Differentiated tensor not being used in a graph

I am trying to take derivatives of a network with respect to its arguments and I am confused about a result I have been getting. For this example my network, model, takes 3 inputs and has two outputs. Here is the code I am running:

ipt = Variable((batch[0]),requires_grad=True).view(batchSize, batch[0].shape[1])
x = ipt[:,0].unsqueeze(1)
y = ipt[:,1].unsqueeze(1)
z = ipt[:,2].unsqueeze(1)

out = model(ipt).cuda()
A = out[:,0].unsqueeze(1)
B = out[:,1].unsqueeze(1)

A_z = grad(A,z,torch.ones((batch_size, 1),requires_grad=True).cuda(), create_graph=True)[0]
A_y = grad(A,y,torch.ones((batch_size, 1),requires_grad=True).cuda(), create_graph=True)[0]
A_x = grad(A,x,torch.ones((batch_size, 1),requires_grad=True).cuda(), create_graph=True)[0]

I get the following error on the A_z line:
RuntimeError: One of the differentiated Tensors appears to not have been used in the graph. Set allow_unused=True if this is the desired behavior.
This confuses me since this is the only derivative computed so far so it seems like A_z isn’t being added to the graph?

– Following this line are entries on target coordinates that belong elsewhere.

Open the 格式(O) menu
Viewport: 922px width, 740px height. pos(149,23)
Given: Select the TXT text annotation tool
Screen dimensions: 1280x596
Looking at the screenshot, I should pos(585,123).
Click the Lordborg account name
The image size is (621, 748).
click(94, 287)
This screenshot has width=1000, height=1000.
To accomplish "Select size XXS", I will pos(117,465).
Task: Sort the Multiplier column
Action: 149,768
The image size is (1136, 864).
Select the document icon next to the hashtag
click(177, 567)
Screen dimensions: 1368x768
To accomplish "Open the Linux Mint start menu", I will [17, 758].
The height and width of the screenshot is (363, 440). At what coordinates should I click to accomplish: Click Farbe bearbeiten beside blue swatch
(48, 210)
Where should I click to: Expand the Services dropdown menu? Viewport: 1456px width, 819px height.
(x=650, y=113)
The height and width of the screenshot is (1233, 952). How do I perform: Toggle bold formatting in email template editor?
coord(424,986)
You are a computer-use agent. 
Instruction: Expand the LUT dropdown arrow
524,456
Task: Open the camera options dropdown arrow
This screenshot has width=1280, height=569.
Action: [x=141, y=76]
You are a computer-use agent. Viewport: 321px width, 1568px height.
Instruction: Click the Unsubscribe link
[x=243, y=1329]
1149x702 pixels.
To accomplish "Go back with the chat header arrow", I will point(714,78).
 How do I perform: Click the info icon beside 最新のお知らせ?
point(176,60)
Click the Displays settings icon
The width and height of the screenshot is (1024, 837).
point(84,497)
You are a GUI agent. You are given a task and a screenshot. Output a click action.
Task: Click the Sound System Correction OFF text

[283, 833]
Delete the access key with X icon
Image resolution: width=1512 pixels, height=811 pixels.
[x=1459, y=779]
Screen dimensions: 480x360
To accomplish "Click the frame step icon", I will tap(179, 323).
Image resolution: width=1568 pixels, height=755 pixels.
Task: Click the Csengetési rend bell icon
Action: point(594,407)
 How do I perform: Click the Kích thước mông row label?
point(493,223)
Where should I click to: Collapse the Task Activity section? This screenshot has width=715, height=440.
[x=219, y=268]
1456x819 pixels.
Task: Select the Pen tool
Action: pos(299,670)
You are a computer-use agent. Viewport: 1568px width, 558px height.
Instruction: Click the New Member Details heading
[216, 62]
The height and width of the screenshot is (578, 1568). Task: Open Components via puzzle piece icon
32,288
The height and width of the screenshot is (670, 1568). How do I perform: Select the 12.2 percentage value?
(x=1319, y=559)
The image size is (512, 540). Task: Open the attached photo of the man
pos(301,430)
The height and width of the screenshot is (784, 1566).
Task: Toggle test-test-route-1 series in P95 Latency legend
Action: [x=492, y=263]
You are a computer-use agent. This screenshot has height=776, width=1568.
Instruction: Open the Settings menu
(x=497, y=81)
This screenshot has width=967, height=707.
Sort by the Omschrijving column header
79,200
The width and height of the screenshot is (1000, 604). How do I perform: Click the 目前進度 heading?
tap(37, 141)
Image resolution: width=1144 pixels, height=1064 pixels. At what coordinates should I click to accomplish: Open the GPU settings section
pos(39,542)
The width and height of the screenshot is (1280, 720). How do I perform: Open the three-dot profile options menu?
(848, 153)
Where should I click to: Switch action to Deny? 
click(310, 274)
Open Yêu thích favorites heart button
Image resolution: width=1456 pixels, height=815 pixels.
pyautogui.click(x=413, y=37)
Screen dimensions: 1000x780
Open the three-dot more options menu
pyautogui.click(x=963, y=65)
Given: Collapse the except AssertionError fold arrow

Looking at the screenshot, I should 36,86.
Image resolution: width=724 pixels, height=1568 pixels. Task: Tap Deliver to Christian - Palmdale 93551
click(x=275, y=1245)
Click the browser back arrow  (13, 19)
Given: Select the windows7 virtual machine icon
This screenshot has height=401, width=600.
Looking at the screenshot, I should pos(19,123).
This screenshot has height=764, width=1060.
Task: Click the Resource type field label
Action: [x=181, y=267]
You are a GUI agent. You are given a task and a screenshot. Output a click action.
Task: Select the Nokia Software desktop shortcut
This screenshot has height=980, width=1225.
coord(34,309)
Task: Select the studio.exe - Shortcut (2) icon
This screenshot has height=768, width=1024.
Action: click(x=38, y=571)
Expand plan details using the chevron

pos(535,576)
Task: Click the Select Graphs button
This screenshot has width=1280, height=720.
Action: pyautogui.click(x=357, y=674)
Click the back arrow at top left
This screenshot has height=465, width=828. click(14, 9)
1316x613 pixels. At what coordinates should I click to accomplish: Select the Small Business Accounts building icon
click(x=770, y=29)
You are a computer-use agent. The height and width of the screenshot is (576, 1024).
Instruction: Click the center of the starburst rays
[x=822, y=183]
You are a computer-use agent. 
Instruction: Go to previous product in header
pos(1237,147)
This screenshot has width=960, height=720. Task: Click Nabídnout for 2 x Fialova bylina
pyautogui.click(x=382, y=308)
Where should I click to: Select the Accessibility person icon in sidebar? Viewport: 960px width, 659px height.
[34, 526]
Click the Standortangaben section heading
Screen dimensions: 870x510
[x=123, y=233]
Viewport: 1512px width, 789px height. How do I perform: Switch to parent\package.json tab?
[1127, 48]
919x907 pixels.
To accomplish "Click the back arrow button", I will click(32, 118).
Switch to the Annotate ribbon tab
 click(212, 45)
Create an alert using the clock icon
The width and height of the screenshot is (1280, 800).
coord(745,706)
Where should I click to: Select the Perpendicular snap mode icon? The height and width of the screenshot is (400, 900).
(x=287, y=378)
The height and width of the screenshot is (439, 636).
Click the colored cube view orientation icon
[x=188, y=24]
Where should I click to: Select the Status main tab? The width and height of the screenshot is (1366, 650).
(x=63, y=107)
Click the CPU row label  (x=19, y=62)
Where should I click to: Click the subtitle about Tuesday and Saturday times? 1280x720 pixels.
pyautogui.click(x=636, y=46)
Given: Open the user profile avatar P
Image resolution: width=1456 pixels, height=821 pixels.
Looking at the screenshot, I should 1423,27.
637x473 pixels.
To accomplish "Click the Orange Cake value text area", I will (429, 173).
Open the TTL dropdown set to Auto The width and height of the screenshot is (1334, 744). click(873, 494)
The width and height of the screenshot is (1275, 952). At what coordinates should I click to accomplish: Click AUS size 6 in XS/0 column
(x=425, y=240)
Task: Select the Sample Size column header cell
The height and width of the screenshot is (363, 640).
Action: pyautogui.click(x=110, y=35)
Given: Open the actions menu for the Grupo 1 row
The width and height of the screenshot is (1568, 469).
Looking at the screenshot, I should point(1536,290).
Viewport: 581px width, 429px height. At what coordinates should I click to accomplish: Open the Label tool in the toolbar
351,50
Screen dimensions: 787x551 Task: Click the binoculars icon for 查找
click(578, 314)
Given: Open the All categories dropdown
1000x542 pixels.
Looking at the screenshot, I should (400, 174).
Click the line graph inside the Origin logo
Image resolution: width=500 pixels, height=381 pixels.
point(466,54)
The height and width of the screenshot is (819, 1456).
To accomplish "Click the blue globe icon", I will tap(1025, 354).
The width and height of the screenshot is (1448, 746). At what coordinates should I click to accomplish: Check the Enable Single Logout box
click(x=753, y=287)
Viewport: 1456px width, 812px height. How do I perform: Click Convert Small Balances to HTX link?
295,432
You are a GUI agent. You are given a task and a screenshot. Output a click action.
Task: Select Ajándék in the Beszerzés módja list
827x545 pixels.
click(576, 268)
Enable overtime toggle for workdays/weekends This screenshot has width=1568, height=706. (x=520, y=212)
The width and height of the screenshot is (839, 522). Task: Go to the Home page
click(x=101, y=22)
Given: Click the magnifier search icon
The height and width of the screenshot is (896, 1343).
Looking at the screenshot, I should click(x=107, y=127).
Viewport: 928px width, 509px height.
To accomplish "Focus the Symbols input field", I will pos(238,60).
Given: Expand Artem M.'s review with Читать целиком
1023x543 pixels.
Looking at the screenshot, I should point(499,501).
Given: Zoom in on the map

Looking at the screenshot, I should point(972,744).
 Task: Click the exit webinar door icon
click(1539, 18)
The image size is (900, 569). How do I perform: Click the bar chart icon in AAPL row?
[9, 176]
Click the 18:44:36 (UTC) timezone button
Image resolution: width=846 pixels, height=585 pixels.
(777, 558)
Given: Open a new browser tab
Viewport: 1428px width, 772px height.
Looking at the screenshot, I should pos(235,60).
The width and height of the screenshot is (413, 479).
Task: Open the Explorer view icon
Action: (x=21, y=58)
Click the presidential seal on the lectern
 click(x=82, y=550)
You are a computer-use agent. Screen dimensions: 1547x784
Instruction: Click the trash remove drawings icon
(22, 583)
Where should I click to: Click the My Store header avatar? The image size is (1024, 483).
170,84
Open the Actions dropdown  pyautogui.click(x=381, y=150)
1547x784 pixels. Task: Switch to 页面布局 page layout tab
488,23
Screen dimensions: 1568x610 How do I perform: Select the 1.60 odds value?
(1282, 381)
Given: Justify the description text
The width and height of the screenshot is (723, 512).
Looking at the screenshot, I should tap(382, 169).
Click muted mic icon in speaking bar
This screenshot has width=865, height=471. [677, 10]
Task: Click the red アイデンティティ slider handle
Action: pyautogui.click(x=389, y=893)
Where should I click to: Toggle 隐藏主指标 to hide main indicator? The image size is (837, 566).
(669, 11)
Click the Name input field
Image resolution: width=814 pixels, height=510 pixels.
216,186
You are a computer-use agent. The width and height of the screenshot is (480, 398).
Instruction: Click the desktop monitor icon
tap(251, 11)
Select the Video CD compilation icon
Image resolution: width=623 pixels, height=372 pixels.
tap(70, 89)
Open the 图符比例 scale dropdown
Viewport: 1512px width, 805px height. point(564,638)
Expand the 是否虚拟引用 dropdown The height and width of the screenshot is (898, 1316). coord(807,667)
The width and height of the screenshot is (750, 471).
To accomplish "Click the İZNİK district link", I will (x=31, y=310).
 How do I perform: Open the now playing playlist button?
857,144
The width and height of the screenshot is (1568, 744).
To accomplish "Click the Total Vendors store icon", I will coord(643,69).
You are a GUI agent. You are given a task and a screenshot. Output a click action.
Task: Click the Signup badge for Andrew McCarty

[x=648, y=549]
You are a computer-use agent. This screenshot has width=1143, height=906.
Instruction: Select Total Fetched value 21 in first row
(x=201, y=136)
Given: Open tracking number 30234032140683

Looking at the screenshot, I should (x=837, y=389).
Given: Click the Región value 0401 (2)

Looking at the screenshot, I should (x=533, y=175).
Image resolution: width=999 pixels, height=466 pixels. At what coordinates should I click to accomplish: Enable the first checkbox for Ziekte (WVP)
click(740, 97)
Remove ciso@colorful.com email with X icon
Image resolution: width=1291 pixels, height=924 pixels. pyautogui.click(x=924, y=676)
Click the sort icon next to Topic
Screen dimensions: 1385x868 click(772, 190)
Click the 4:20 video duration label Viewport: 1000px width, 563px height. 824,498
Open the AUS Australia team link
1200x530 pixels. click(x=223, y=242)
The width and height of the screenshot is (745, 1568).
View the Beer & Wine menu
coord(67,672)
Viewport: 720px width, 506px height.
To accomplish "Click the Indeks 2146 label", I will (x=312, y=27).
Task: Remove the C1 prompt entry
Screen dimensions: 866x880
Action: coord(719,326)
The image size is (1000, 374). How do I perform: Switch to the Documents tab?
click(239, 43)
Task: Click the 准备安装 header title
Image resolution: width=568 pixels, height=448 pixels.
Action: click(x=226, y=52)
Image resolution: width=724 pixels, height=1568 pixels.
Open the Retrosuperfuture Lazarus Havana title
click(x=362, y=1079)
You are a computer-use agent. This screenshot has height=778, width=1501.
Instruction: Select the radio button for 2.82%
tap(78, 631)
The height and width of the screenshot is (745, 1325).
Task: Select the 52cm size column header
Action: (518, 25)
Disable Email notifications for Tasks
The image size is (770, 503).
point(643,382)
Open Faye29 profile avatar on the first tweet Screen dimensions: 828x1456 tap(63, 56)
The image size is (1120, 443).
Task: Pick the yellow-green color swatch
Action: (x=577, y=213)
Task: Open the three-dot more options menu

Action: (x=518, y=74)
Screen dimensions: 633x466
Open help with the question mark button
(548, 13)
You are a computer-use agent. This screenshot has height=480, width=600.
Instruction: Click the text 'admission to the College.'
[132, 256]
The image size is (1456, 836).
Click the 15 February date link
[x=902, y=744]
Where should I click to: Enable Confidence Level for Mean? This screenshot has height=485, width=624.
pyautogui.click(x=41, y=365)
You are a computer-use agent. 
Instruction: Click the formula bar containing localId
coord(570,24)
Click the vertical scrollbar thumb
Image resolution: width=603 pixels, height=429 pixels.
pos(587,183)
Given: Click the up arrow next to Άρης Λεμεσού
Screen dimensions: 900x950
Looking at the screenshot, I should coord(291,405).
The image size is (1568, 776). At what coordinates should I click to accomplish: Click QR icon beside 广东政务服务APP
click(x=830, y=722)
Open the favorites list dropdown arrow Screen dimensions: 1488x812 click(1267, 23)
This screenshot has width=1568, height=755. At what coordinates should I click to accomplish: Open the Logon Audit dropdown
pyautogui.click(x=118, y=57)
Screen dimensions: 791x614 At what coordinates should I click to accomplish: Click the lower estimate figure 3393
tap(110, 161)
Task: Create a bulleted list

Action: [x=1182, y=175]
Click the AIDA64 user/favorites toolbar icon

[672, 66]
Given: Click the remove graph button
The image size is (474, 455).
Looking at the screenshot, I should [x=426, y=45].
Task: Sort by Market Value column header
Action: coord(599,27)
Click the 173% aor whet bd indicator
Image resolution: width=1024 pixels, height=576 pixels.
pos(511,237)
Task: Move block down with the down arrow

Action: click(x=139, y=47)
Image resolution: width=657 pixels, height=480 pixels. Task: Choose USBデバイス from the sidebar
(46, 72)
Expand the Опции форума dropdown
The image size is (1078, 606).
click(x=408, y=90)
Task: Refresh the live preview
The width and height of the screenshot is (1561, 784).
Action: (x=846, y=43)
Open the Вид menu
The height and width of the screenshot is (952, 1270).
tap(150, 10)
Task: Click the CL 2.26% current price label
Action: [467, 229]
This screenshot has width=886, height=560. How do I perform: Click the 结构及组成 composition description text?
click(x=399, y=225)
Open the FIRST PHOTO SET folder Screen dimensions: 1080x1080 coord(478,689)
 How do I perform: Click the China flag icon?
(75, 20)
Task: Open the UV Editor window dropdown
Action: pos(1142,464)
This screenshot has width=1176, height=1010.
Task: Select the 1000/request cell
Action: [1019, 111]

From what I can see, x, y and z are not used to compute the output right? Hence the error that you’re seeing :slight_smile:
You can simply ask for the gradients wrt ipt and then slice that gradient to get the subset you’re interested in :slight_smile:

So I was wondering about this so I tried:
A_z = grad(out[:,0].unsqueeze(1),ipt[:,2].unsqueeze(1),torch.ones((batch_size, 1),requires_grad=True).cuda(), create_graph=True)[0]
and got the same error. Is it important that the full input and output tensors are used and not any slices?

I have a follow up question: what’s the most appropriate way to calculate second derivatives? It sounds like the preferred method is to calculate derivatives with respect to all inputs, and this gets slow when I have to calculate higher order derivatives. Is there a way to calculate derivatives with respect to just one input if I don’t need all of the higher order derivatives?

When you do ipt[:,2].unsqueeze(1) it creates a new Tensor that is a slice of ipt. Bu that new Tensor is not used to compute the loss and that’s why you see this error.

Is there a way to calculate derivatives with respect to just one input if I don’t need all of the higher order derivatives?

You can only compute derivatives wrt to a Tensor. So if all your inputs are in a single Tensor, you have to compute the derivative for the whole thing. But this kind of batch computations are usually not much more expensive than doing a single element.